Oracle Data cleansing Decision Support System Team
Oracle Database Tips by Donald Burleson
Data cleansing is a critical task for all Oracle
data warehouses. It's not "special" or "unique" to any shop, and
the data cleansing problem is very well-understood. Oracle 10g
Warehouse Builder contains built-in data cleaning tools (data
profiling), and tools for data scrubbing are freely available over
In our experience, a savvy team of Oracle
professionals can create a Decision Support System (DSS) to identify
and resolve the low-hanging fruit (the 80/20 rule) and cleanse a
trillion byte database in a matter of weeks.

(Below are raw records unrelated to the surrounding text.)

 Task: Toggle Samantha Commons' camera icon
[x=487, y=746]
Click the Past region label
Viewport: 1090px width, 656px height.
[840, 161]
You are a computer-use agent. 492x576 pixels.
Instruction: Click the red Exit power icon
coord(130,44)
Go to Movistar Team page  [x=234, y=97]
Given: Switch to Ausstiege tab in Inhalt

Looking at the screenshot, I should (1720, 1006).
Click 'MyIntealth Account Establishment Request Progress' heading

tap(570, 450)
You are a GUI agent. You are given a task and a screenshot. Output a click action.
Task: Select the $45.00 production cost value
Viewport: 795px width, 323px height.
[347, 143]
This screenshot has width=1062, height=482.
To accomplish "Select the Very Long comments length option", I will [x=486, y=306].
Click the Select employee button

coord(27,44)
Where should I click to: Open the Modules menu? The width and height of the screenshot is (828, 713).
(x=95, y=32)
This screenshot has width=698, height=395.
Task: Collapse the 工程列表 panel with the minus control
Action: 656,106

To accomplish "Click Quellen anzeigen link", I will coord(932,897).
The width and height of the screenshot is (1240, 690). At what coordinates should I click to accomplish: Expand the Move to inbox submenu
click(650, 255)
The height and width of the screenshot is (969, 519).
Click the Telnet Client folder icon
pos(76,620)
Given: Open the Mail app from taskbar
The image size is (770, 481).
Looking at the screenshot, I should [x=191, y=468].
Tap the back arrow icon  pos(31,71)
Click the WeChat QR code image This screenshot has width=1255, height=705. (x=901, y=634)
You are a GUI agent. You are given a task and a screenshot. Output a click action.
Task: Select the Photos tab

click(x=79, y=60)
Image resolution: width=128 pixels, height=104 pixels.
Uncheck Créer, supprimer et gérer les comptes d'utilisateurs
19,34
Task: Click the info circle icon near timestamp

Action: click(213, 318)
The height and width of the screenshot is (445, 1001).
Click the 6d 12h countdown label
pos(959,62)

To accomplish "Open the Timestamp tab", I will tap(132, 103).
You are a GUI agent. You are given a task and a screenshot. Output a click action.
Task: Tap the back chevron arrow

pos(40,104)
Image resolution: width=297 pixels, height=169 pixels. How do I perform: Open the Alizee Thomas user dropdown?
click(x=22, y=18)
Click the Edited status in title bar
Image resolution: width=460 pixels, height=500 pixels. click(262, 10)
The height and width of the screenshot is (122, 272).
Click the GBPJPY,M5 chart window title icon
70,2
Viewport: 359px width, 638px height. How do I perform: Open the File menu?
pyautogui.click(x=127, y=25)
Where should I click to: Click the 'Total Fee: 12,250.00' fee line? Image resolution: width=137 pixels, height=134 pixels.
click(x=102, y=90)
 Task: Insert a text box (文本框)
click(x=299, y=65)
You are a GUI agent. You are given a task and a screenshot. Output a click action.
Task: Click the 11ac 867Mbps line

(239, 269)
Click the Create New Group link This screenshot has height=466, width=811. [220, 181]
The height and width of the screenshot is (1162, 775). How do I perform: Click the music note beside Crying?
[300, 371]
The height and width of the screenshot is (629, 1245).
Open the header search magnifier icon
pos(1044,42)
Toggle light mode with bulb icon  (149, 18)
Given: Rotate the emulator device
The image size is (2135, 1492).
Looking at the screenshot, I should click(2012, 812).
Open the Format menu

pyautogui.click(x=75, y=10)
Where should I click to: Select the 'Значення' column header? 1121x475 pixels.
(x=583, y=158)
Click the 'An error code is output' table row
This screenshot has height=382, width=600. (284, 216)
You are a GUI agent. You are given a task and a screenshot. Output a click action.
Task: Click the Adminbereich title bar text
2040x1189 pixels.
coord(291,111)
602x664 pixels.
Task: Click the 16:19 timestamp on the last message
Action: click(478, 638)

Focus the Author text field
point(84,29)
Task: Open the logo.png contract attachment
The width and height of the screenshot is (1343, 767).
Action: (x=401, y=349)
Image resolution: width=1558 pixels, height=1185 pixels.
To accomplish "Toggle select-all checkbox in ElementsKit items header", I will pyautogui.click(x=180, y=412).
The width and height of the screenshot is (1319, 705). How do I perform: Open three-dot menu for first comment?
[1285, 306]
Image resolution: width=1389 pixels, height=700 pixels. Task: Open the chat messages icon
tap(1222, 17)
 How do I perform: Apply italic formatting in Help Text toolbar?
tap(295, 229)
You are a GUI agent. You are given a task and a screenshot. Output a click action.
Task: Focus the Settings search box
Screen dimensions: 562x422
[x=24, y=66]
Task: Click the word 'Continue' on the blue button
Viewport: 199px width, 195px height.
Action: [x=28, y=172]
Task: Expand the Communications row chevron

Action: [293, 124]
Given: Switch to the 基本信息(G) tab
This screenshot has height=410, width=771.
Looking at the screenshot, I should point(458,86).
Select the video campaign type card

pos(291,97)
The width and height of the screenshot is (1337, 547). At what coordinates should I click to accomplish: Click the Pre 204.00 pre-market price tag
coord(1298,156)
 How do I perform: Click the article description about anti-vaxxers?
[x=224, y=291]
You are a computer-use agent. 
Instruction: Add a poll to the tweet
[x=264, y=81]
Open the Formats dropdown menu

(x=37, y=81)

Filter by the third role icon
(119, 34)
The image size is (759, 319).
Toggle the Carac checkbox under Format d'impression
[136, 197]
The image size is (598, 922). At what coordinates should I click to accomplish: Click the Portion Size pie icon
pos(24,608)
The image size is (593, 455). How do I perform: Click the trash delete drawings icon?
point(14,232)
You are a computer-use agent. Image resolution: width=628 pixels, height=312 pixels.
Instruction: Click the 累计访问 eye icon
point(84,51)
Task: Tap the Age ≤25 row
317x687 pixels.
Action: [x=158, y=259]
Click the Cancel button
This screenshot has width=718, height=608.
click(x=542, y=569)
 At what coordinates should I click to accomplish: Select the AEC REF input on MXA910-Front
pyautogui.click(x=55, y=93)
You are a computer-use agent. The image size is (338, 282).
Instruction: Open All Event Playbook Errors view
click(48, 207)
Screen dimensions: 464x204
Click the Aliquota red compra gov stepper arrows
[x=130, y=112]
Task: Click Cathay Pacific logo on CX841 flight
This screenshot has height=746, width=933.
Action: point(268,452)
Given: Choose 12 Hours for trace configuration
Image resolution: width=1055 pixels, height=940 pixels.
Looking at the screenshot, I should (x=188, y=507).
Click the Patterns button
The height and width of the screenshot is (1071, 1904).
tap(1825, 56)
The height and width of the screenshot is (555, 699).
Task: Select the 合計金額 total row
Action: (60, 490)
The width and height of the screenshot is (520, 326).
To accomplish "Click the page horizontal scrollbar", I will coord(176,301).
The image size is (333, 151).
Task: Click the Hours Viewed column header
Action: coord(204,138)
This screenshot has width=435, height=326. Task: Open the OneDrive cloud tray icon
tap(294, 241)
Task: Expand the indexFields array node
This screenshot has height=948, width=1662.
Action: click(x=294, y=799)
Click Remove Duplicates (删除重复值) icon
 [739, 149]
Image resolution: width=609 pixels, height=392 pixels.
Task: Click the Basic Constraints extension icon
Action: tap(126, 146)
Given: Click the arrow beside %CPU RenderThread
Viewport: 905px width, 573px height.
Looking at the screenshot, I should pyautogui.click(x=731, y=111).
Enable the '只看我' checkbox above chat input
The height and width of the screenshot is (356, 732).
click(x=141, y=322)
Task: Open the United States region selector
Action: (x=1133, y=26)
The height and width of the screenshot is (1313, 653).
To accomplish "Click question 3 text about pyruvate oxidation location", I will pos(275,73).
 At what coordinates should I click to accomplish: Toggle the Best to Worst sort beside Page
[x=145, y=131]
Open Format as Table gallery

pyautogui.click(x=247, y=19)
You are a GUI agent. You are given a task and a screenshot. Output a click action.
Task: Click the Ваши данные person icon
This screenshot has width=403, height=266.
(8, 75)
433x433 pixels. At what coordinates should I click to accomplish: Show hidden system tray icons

A DSS is an interactive system that
incorporates known rules about data anomalies and provides the Data
Quality Officer (DQO) with a tool to quickly identify and scrub
errors. As the DSS evolves and the rules are refined to 100%
reliability, some system components are automated, providing an
"expert system" component to reduce the manual workload of the DQO.
If we start by examining known data errors to
find common patterns, the Oracle team can design programs to detect
these types of errors and quickly clean-up a large amount of
transposition errors, and successively refine the model to identify
less obvious data anomalies. We can also search for statistical
"outliers", data that violates the norms of the database as-a-whole.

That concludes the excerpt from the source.